Cadbury’s warn parents about age restriction on much-loved Easter Egg

The chocolatey treat comes with some important safety guidelines

It's Easter weekend, and that means one thing and one thing only...binge eating your body weight in chocolate and refusing to feel guilty about it.

Arguably the most underrated holiday of the year, this double-bank holiday is famed across the world for bringing families together to enjoy a lovely lamb roast and eat Easter eggs to your heart's content.

And as many Easter celebrants will know, one of the most popular treats that parents purchase for their youngsters at this time of year is Cadbury's Mini Eggs.

Something you may not be aware of, however, is that this particularly popular UK brand of chocolate - from which millions of Easter Eggs are produced every single year - comes with a specific age restriction.

It's true - and this year, now more than ever, parents are being warned about the health risks of buying these potentially dangerous snacks for their children.

For those unfamiliar with this rich, spring-time delicacy, these tiny explosions of flavour consist of solid milk chocolate, encompassed in a crisp sugar shell.

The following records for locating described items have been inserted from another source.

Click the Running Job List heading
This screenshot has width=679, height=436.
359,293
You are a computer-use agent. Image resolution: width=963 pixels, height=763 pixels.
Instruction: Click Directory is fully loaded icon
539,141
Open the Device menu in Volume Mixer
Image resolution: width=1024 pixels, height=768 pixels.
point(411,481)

BUT, branded onto each pack of Mini Eggs is a warning to parents about the potential choking hazard that they could pose to your small children.

The packaging reads in subtle red letters: "CHOKING HAZARD: This product is not suitable for children under 4."

Mini Eggs come with a small health warning.

Being that many parents may not get the chance to take a proper look at the information on the packet, Cadbury's have also addressed concerns with an exclusive statement given to Tyla.

"The safety of consumers is of the upmost importance to us and all of our Cadbury Mini Eggs products carry a very clear choking hazard warning on pack," they told us.

"We also highlight that these products are not suitable for children under the age of four on all Mini Eggs packaging."

This warning comes just weeks after the Child Accident Prevention Trust posted the same note on their social media channel.

"They are the perfect size to block a small child’s airway and choke them, and their hard shell can make it difficult to dislodge with standard first aid techniques," the corporation described the eggs.

Mini eggs have been deemed a choking hazard.
Tim Young Photography/Getty

"With whole grapes we advise cutting them in half lengthways and ideally into quarters to create thin strips. But chopping up these eggs isn’t as easy."

The charity recommends putting the eggs into a sealed bag and smashing them with a rolling pin, making them a better size for young ones.

They also suggest opting for a larger, more hollow chocolate egg around this time of year.

Alternatively, the organisation said to hide them and eat them yourself, which we personally love the sound of way more than the other suggestions.